[Extracted data]

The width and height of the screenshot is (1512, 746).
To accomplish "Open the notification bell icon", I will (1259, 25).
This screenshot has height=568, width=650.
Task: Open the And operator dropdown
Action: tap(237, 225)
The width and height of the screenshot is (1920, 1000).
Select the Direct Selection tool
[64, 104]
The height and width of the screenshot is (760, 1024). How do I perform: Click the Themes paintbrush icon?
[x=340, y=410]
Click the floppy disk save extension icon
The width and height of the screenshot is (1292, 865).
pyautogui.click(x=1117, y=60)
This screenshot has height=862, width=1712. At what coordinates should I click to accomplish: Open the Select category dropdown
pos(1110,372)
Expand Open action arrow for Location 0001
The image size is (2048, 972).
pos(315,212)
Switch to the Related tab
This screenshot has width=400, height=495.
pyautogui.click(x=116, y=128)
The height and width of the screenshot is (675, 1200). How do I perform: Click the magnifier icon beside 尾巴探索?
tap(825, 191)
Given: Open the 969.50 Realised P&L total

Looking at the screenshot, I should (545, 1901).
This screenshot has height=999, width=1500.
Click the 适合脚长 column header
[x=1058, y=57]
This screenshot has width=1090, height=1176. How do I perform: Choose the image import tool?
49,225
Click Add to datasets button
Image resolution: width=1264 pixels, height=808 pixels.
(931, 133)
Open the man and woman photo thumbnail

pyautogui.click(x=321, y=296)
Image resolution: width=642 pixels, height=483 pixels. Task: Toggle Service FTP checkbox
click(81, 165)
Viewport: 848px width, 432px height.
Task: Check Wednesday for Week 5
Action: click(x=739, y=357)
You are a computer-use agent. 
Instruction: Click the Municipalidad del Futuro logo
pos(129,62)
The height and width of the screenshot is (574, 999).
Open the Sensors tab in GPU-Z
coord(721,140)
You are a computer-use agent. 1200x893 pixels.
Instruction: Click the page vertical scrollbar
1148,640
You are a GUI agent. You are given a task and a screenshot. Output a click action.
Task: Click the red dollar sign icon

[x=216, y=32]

[/Extracted data]

Work required: When a line of the material holds "computer", count it once, and then give the final number alone.

Answer section: 2